Segment Start: RECORDS FOR THE TASK

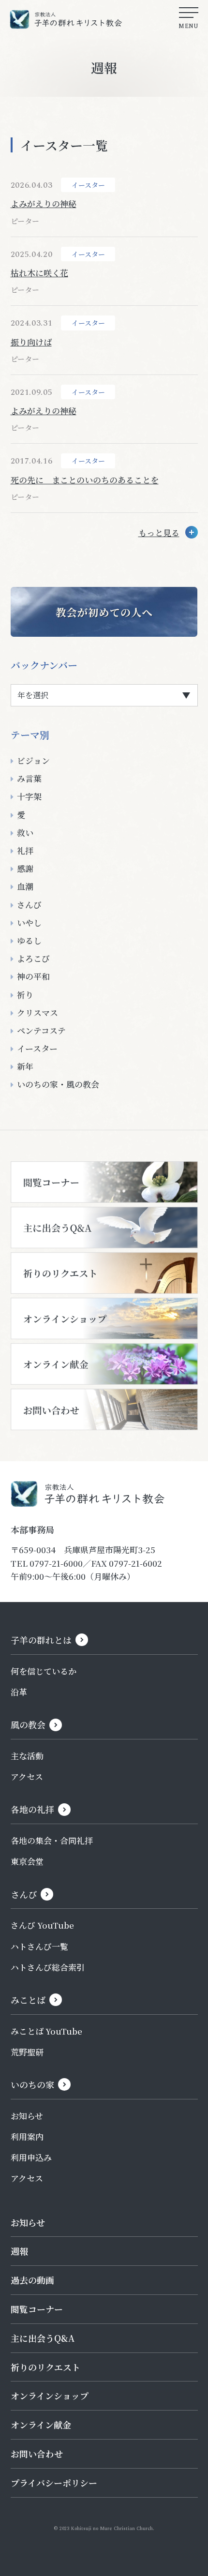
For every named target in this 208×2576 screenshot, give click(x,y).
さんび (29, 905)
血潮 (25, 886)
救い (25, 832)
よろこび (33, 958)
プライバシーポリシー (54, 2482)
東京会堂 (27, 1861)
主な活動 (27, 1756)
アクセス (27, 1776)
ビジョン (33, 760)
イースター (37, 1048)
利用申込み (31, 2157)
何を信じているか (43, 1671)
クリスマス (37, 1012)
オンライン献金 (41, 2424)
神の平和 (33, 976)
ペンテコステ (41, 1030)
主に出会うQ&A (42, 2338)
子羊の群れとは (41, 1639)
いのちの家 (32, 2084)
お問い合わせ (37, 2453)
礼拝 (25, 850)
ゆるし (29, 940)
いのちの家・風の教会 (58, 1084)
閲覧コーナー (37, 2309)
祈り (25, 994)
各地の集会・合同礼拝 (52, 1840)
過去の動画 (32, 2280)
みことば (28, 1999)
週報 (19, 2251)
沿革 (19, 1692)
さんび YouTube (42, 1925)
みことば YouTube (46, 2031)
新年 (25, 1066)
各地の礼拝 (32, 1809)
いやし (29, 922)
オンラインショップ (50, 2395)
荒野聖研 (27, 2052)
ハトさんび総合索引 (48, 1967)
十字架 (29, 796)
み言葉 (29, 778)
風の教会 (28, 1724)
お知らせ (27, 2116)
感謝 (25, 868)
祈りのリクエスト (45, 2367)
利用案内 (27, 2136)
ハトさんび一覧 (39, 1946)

Segment End: RECORDS FOR THE TASK
Segment Start: RECORDS FOR THE TASK

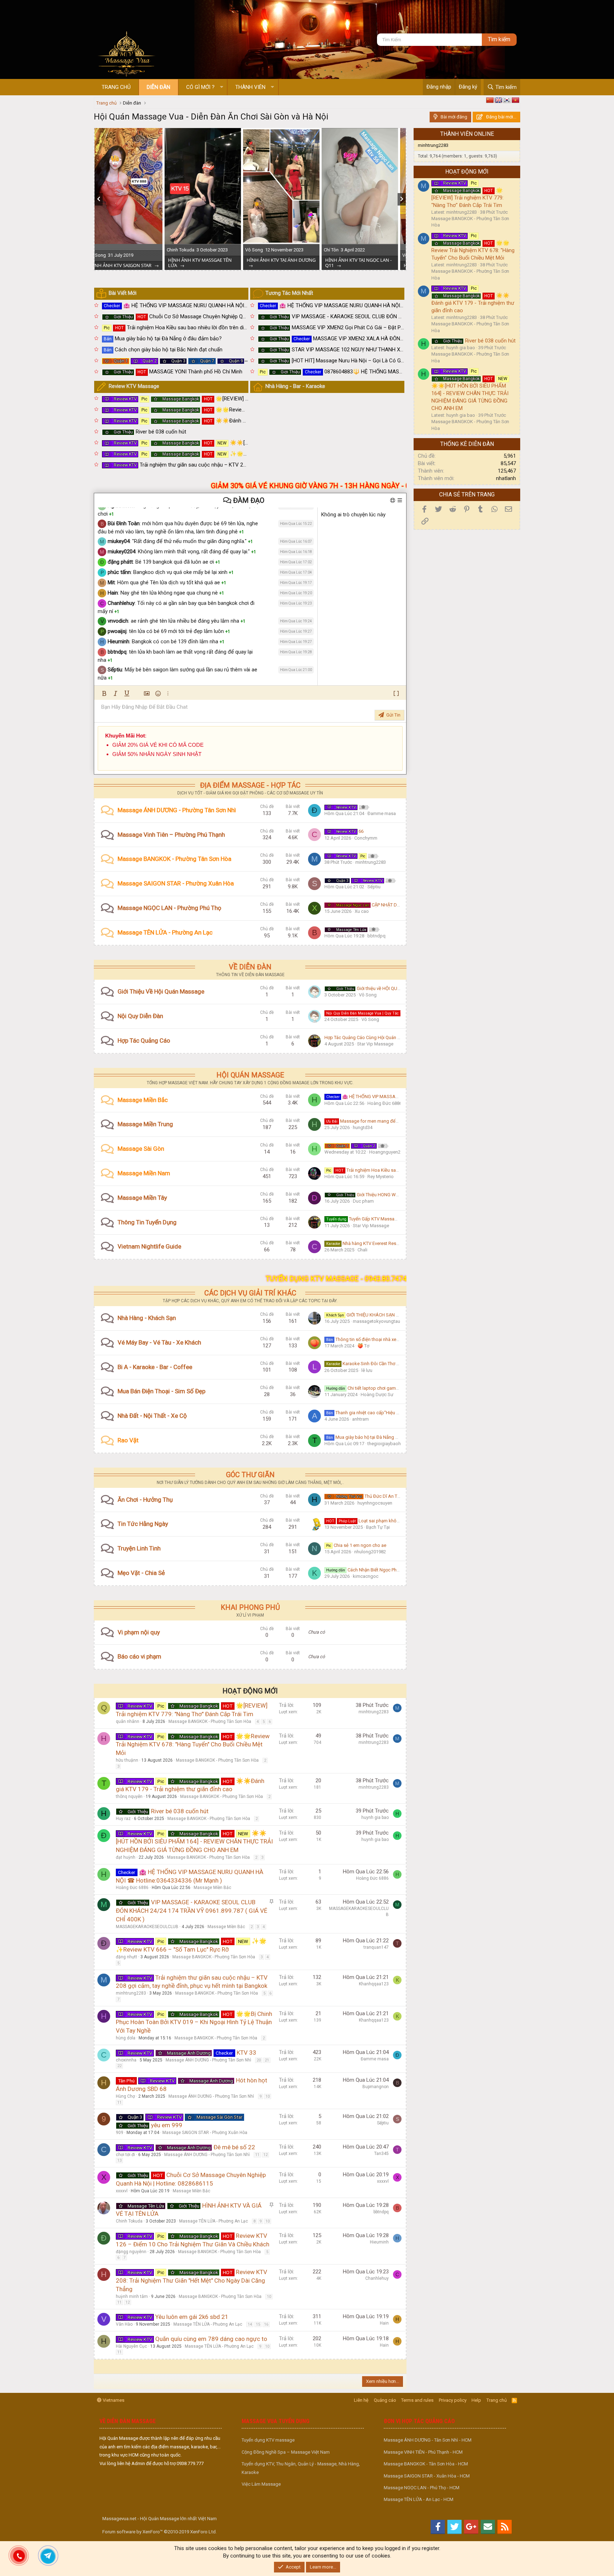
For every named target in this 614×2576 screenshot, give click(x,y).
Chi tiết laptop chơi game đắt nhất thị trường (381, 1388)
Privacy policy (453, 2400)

Segment End: RECORDS FOR THE TASK
Segment Start: RECORDS FOR THE TASK

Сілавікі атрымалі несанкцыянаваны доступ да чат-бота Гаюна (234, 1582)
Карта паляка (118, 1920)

Segment End: RECORDS FOR THE TASK

**AIM OF THE EXERCISE:** Only the lines above starting with the one with "いやし (29, 922)" and going through the one with "ハトさんび一覧 (39, 1946)" are to be copied, word for word and with both ends kept.

**EXPECTED OUTPUT:**
いやし (29, 922)
オンラインショップ (50, 2395)
荒野聖研 (27, 2052)
ハトさんび総合索引 (48, 1967)
十字架 (29, 796)
み言葉 (29, 778)
風の教会 (28, 1724)
お知らせ (27, 2116)
感謝 (25, 868)
祈りのリクエスト (45, 2367)
利用案内 (27, 2136)
ハトさんび一覧 (39, 1946)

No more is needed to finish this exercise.